DOCUMENT EXCERPT =
======
# Delta Century - 05/04



## CHL (Jun 24, 2005)

Hi Guys:

Interested in riding the Delta Century. It looks like a fairly flat road. Anyone ride this before? Am I okay riding a tri-bike with 60mm profile wheels? I usually don't ride in that area. What type of attire do I need? I was very comfortable with a knee/arm warmers and a vest while riding the Tierra Bella Century. Should I bring the same?

Thanks,
C


----------



## Crampandgoslow (Dec 27, 2005)

Typically the weather at the Delta is warm enough that you can chance going with shorts and sleeves. You can always bring knee and arm warmers and take them off later. One thing you should be prepared for is a *very* steady north wind that goes for mile, after mile, after mile, after mile....as you make your way north. I have actually boycotted the Tierra Bella ride because it had previously gone up the valley to climb Metcalf Rd, and the wind on that stretch just made that ride a total drag for me. Anyway, the Delta is just like that, but worse because the mileage is more, and the scenery is..flat. It's not all bad, though; it has the potential to be your fastest century/100k, whatever, and the food at the end is pretty good.

So, your question about a Tri/TT bike for this ride...hmm...I wouldn't do it (due to wind), but for the same reason, perhaps it would be a good ride to try it on?

Edit: LOL, I didn't realize the Delta was yesterday...  How'd it go? If the weather down here was any indication, the temps should have been comfortable.


----------



## CHL (Jun 24, 2005)

Hi Guys:

So I rode this on Sunday and had a very nice time. The food isn't what you have at the Tierra Bella or the Sequoia Century. However, the nice bottle of wines from Jessie's Grove Winery more than made up for it. Yeah, even though I had to pay for the wine.
======
SUPPLIED ENTRIES =
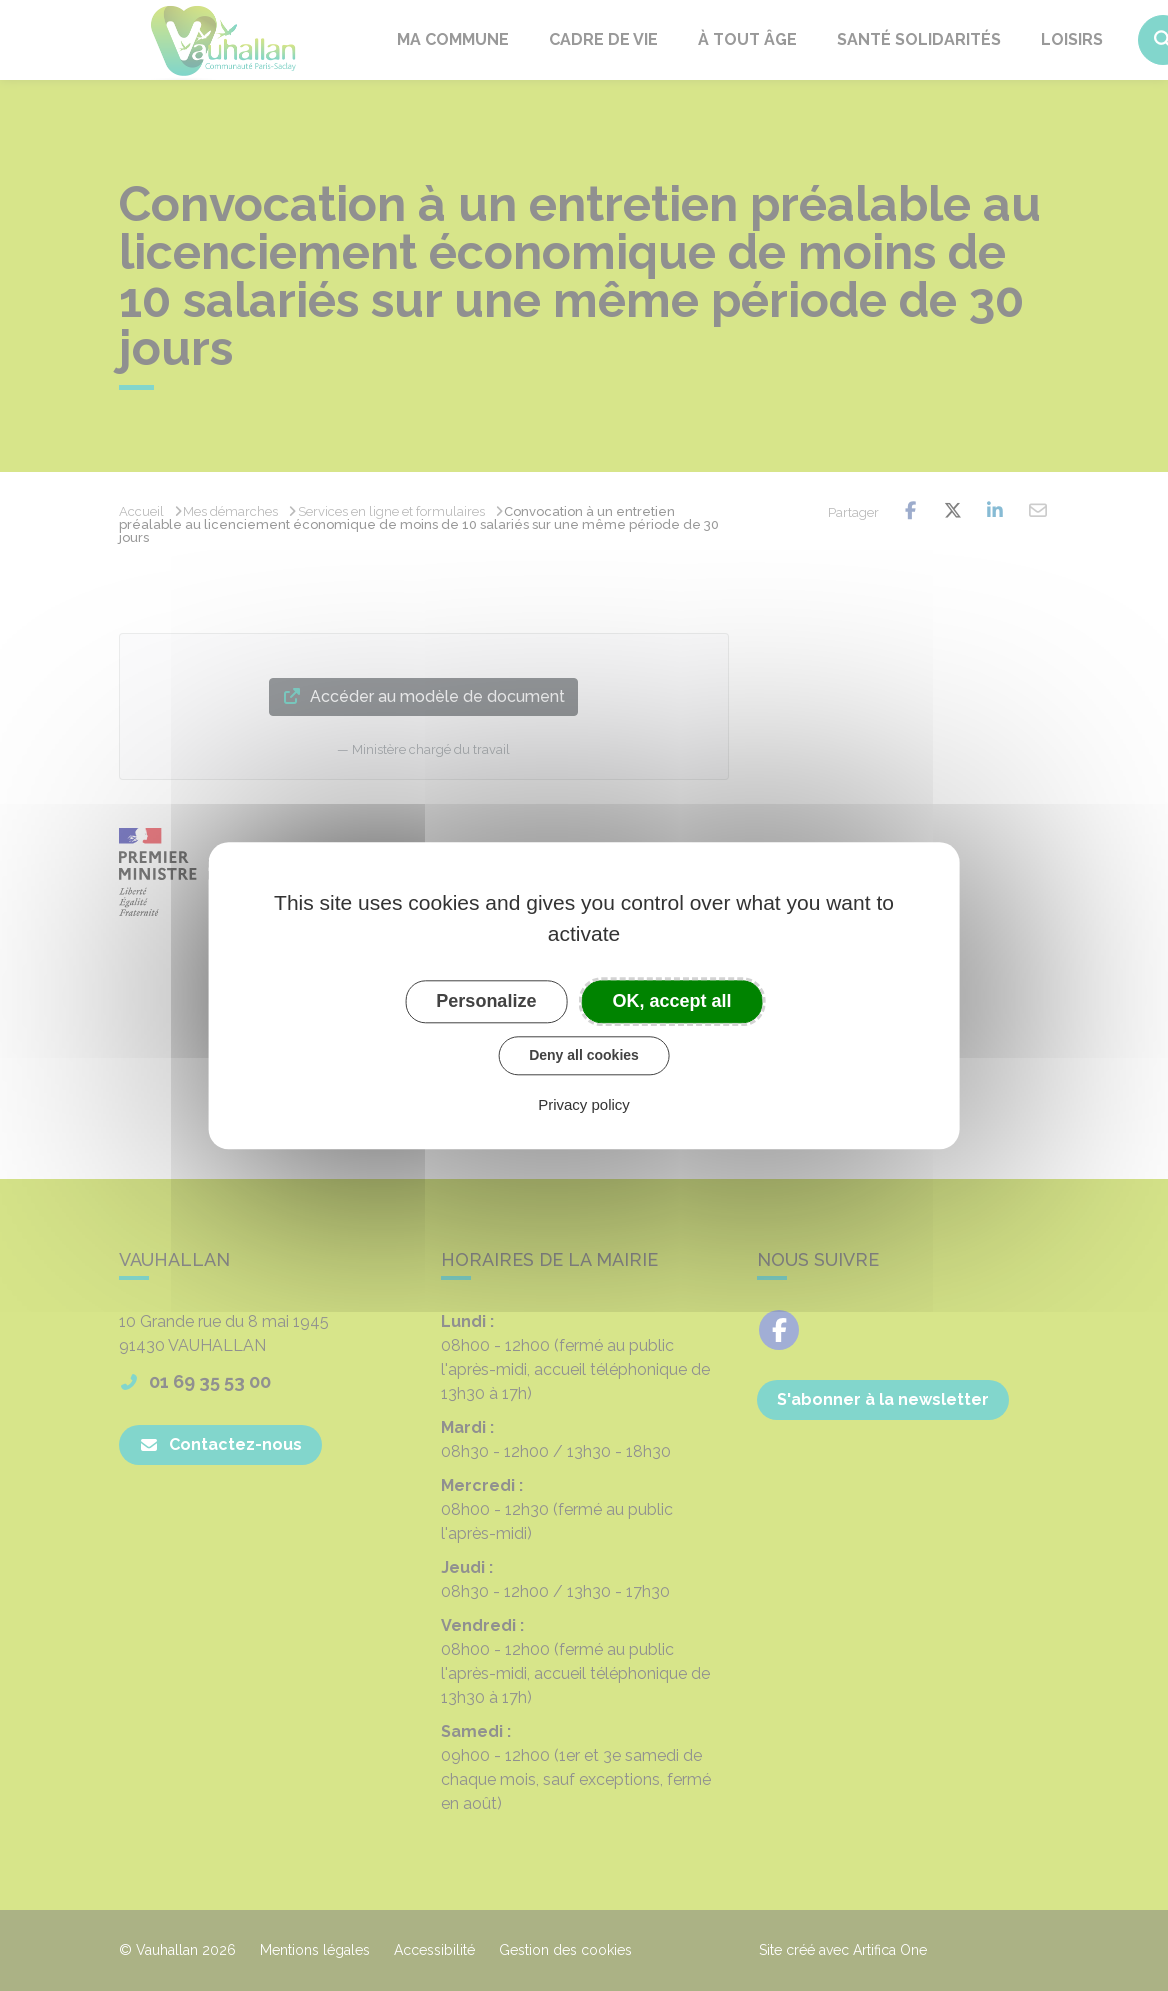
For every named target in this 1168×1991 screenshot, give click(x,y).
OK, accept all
======
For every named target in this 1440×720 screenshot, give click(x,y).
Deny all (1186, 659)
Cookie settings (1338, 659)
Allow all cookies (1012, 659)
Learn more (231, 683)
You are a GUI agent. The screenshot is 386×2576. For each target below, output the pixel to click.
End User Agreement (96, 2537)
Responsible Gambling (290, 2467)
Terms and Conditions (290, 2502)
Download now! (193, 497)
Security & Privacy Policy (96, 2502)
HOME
======
WRITTEN REQUEST = Pick up the forum thread about the Delta Century ride after its last sentence and write what comes next. The rows have nothing to do with the Delta Century thread.

REPLY TO THE TASK =
I did ride my Cannondale Slice, which was the right call. There were moderate amounts of wind and I could tell the folks on standard road bikes were having some "impediments" toward forward progress. Overall, I was very happy to have my high profile wheels and aerobars. The roads were supremely smooth to right down abusive. I did have to come off my aero bars at some point approaching the ferry because I simply couldn't remain comfortable, given the amount of road feedback (my Slice is actually a very smooth and comfortable bike).

Weather wise, it was actually fairly cool. I rode with knee/arm warmers and my wind vest for the entire ride, except for a short moment at the ferry near Walnut Grove. Some riders were wearing sleeveless, but the majority were well covered.

I didn't know that there was such an extensive community that lived along the tributaries of the delta. I'll be back next year with my tri-bike and a bit more fitness. The scenery was quite different from the Los Altos Hills or Santa Cruz Mountains and very peaceful. It's nice not seeing a single car or person for very long stretches. I love the hills but this is a nice change.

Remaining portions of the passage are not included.